[Word and element location data]
☆ ☆ ☆ ☆ ☆ ☆ ☆
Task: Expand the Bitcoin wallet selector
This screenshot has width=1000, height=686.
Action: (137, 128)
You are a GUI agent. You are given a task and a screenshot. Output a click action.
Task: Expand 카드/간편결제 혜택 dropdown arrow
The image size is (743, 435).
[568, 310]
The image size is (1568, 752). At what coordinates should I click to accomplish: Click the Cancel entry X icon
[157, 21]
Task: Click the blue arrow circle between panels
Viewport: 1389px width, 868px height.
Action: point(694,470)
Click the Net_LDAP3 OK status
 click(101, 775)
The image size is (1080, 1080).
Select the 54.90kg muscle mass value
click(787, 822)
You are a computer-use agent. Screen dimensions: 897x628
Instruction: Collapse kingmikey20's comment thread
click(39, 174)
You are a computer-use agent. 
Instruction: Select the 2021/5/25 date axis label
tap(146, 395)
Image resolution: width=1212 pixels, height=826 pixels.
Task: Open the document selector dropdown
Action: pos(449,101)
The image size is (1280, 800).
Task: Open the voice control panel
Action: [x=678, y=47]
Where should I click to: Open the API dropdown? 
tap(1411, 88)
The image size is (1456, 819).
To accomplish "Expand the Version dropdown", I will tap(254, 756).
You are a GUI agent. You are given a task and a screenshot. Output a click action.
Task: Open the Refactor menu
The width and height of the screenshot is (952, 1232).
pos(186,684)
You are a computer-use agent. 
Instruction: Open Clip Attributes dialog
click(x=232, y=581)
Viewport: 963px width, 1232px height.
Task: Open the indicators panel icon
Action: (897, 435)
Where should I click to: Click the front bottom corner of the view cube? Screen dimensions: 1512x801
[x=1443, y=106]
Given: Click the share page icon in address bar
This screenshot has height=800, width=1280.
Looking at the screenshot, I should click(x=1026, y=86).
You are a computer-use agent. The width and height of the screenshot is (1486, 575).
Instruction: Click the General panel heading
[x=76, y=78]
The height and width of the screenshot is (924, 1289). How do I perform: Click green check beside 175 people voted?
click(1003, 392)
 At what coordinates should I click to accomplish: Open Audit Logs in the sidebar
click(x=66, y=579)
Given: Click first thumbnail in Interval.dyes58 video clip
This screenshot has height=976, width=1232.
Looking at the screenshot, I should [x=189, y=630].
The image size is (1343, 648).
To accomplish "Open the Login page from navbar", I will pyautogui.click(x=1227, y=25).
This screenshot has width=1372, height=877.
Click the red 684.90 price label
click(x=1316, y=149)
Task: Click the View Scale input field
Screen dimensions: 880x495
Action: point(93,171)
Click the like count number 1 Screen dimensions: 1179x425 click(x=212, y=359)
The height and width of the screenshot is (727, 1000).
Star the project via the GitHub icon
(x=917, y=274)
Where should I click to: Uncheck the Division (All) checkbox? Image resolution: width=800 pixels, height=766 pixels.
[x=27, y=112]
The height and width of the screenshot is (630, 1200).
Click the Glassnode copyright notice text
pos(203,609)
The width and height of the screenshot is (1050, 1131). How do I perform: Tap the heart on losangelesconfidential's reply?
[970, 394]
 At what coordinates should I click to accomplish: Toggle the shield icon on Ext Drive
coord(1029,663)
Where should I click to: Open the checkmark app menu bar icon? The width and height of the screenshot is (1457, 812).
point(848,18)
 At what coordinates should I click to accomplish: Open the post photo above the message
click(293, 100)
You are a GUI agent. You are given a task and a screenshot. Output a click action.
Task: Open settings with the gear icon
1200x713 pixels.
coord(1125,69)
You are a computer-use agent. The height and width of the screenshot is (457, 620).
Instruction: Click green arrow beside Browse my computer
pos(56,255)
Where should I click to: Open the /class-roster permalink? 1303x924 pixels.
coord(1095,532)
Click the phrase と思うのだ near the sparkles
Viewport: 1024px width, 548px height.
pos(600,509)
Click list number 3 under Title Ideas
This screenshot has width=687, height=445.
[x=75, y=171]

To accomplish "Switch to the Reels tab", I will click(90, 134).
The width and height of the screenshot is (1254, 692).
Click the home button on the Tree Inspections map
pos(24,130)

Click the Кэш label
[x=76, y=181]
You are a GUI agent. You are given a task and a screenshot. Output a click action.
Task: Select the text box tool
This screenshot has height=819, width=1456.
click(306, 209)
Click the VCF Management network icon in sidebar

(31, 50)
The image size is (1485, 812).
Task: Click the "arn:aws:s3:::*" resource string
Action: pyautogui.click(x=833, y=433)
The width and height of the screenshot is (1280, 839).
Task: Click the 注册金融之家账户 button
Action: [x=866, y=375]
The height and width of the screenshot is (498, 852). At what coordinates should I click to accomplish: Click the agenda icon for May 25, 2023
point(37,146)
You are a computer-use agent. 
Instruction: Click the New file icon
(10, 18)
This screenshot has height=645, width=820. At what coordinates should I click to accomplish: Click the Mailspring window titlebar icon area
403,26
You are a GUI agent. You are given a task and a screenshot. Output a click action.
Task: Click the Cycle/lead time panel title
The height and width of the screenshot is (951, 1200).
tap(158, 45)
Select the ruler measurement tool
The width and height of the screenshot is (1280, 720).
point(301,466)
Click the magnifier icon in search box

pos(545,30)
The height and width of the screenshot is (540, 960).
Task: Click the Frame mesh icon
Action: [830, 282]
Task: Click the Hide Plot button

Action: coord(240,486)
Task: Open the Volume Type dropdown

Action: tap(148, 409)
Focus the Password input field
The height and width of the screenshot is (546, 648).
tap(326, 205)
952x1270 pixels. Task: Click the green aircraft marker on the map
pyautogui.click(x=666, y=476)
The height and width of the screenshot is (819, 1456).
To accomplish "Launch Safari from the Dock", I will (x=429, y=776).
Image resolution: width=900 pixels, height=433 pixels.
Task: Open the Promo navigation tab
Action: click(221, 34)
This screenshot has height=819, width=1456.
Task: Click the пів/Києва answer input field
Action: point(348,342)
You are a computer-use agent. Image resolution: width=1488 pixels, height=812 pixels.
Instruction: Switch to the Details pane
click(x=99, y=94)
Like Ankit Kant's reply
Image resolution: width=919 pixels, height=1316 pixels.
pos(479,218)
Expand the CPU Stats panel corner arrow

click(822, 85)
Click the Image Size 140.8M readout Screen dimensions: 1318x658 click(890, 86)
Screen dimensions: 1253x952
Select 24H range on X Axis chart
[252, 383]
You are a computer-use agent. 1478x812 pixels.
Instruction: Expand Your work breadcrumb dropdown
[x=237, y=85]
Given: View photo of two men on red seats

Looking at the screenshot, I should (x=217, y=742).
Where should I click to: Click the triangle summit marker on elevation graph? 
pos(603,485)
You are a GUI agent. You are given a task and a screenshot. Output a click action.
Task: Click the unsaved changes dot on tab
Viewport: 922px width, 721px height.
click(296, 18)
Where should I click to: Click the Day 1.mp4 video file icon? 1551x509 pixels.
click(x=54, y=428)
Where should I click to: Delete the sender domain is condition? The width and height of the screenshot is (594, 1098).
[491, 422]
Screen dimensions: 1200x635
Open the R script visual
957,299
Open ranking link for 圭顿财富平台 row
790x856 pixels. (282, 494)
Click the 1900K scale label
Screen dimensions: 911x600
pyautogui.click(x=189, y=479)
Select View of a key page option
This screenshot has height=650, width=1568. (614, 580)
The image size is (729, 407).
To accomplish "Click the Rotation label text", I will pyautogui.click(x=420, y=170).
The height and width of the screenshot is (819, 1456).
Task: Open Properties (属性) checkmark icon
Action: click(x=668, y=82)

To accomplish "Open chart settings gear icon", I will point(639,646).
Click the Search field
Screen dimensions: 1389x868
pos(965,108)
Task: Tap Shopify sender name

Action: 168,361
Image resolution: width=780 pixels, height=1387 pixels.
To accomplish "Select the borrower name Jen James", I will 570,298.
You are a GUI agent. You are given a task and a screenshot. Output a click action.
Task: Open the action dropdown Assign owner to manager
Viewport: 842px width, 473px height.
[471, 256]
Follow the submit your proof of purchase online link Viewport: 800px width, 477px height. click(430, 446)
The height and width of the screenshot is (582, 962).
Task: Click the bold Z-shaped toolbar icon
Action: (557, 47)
☆ ☆ ☆ ☆ ☆ ☆ ☆
WHAT YOU WILL DO → Render the entries from the line containing "Where should I click to: Click the Day" through the line containing "Action: 168,361" as a JSON list of strings, with one string per line and blank lines left out.

RIGHT ANSWER →
[
  "Where should I click to: Click the Day 1.mp4 video file icon? 1551x509 pixels.",
  "click(x=54, y=428)",
  "Where should I click to: Delete the sender domain is condition? The width and height of the screenshot is (594, 1098).",
  "[491, 422]",
  "Screen dimensions: 1200x635",
  "Open the R script visual",
  "957,299",
  "Open ranking link for 圭顿财富平台 row",
  "790x856 pixels. (282, 494)",
  "Click the 1900K scale label",
  "Screen dimensions: 911x600",
  "pyautogui.click(x=189, y=479)",
  "Select View of a key page option",
  "This screenshot has height=650, width=1568. (614, 580)",
  "The image size is (729, 407).",
  "To accomplish \"Click the Rotation label text\", I will pyautogui.click(x=420, y=170).",
  "The height and width of the screenshot is (819, 1456).",
  "Task: Open Properties (属性) checkmark icon",
  "Action: click(x=668, y=82)",
  "To accomplish \"Open chart settings gear icon\", I will point(639,646).",
  "Click the Search field",
  "Screen dimensions: 1389x868",
  "pos(965,108)",
  "Task: Tap Shopify sender name",
  "Action: 168,361"
]